Weeks 4–5 · Stream E
Vision Scope Decision + Multi-modal Spike
Explicitly scope vision to passive camera capture fed as context (v1) vs active token manipulation (defer). Run the multi-modal spike — audio + camera frame simultaneously — before committing to M6 scope. This spike determines whether the vision timeline is 1 week or 4.
Vision scope documented. Spike result determines M6 plan.
Weeks 5–6
Demo Runbook + First Full Session
10-step setup runbook. Full end-to-end demo session with all integrated components. Recording captured as a sales artifact. Remaining gaps documented as v2 scope.
Runbook complete. Full demo session recorded and usable as a sales asset.
Investment
Engagement Cost
Pilot engagement at founder rate. Standard SME equivalent scope is $4,800–$6,000 CAD.
| Item | Detail | Est. Cost |
| Agentic Readiness Assessment | Completed — multi-advisor review (CTO, CISO, COO) | $0 — Pilot |
| Implementation Advisory | 6 weeks — weekly advisory + async support | $2,400 CAD |
| Agent-Assisted Dev Support | Claude Code API hours on Streams A–D | ~$300 CAD |
| Total | Internal pilot rate | ~$2,700 CAD |
Expected Benefits
Before vs. After
Without KoalaSense
With KoalaSense
Time to first demo
Unknown — no validated JS path, timeline undefined
Time to first demo
2 weeks to smoke test, 6 weeks to full working demo
Demo repeatability
Founder-only, no runbook, cannot delegate
Demo repeatability
10-minute setup checklist, operable by anyone
Law 25 compliance
Blocked — no consent mechanism, not demo-safe
Law 25 compliance
Minimum viable consent gate in place for live demos
Sales readiness
Not demonstrable — module does not exist
Sales readiness
Live demo usable as flagship sales artifact
Methodology capture
Learnings stay in DnD-DM, never extracted
Methodology capture
Port discipline + failure taxonomy → Agentic-Integration playbook
Open Questions
Decisions needed before implementation
- What is the exact vision scope — passive camera feed to Gemini context, or active Foundry scene token manipulation from camera detection?
- Is a multi-modal spike (concurrent audio + video) planned before M6 scope is committed?

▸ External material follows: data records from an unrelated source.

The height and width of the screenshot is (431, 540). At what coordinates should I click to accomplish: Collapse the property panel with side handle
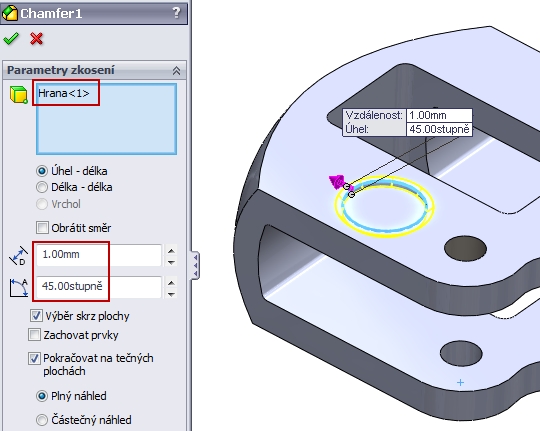click(x=195, y=265)
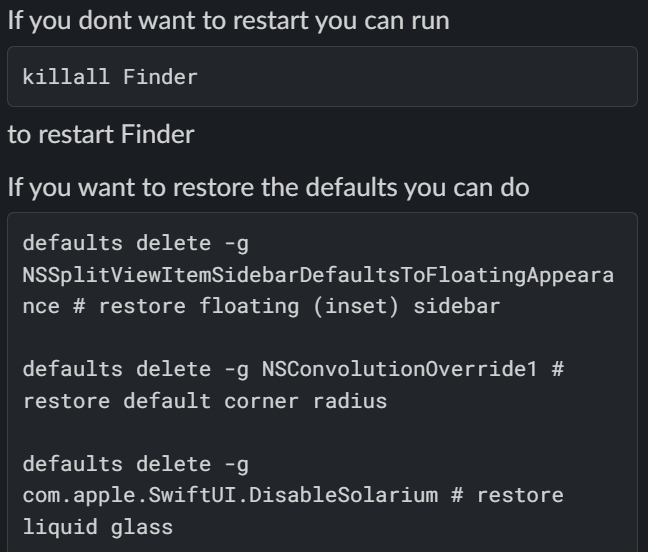Click the word "sidebar" in the code
Viewport: 648px width, 552px height.
(457, 307)
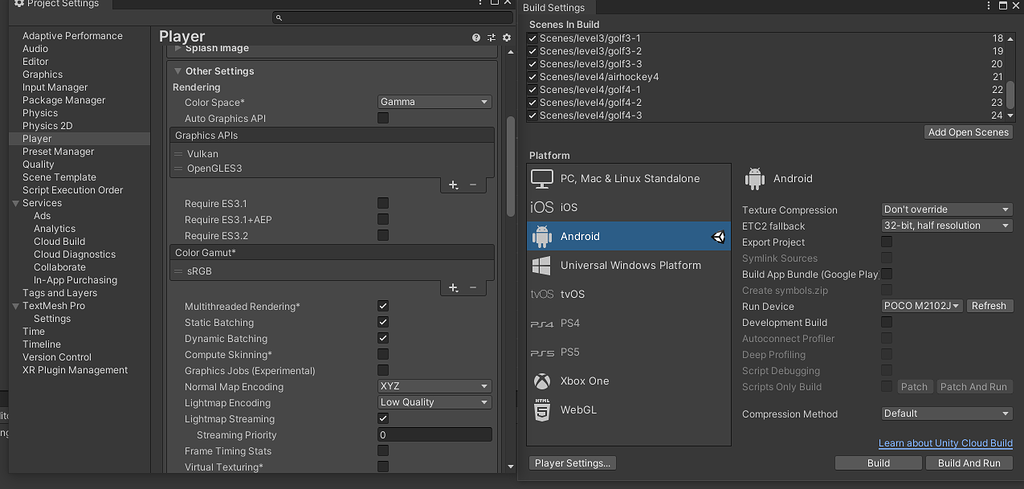Image resolution: width=1024 pixels, height=489 pixels.
Task: Select PC, Mac & Linux Standalone monitor icon
Action: point(542,179)
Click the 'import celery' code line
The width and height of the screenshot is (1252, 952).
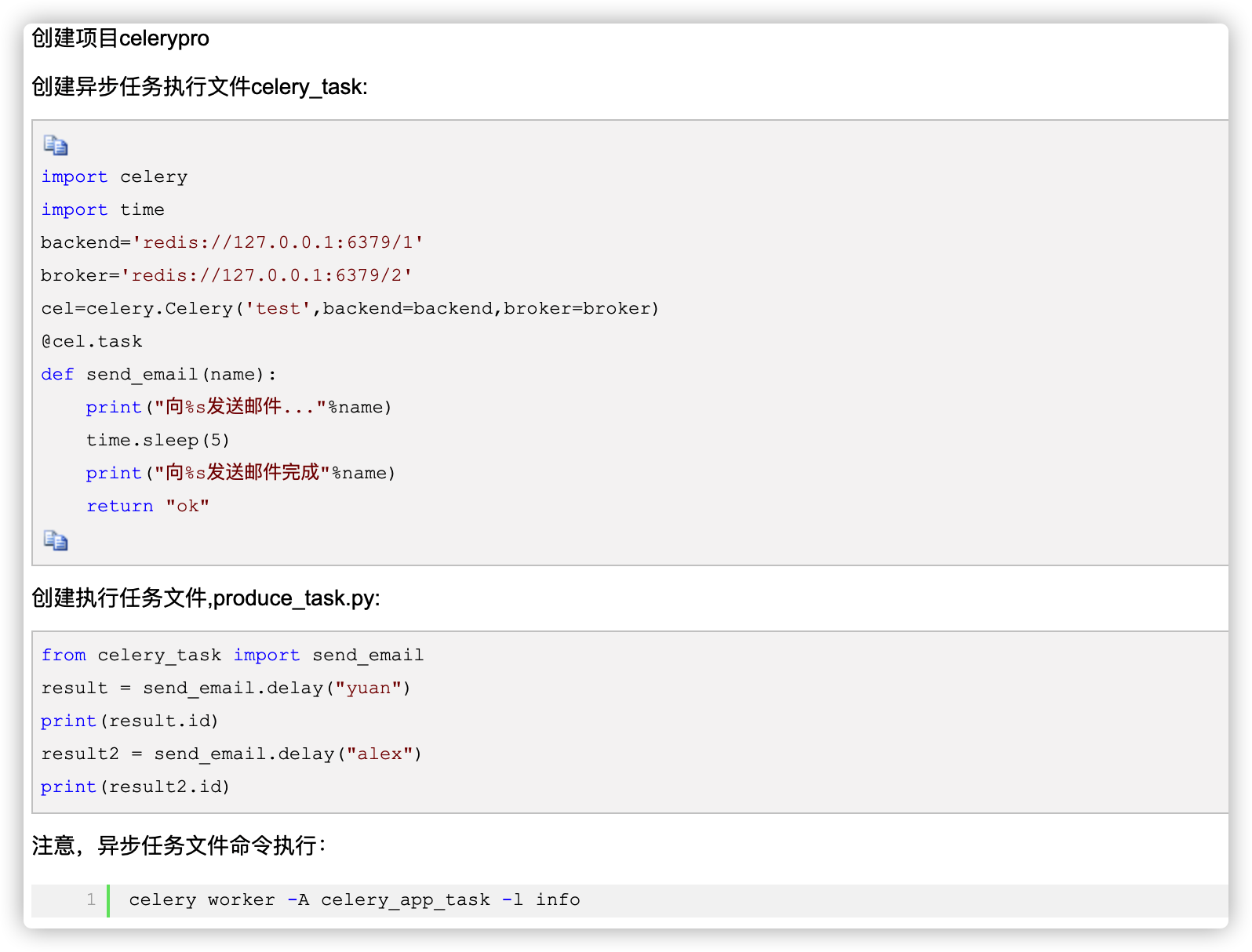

- What is the intended data retention period for session transcripts and Foundry Journal entries?
- Is Gemini Vertex AI data processing confirmed to stay in northamerica-northeast1 for Law 25?
Explicitly out of scope (v2)
- Voice biometric speaker ID
- Active AR token manipulation from camera
- Multi-game system support beyond D&D 5e
- Cloud deployment
- Multi-player remote sessions
Platform Notes
KoalaSense Platform Gaps Identified
This engagement also served as a validation run for the KoalaSense platform itself (issue #40). Two skill gaps were surfaced.
Gap 1 — No Law 25 content in CISO skill
The ciso-advisor SKILL.md covers GDPR, CCPA, and HIPAA but has no Québec-specific Law 25 section. For a platform targeting Québec SMEs, this is a material gap. A PR is needed to add a Law 25 section with consent mechanism, data residency, retention policy, and 72-hour breach notification requirements.
Gap 2 — No engagement proposal synthesis skill
The Dify assessment DAG (issue #38) has a "Synthesis node" listed as producing a structured proposal document — but no engagement-proposal-writer skill backs it. The DAG has a phantom node. This proposal page is its reference implementation.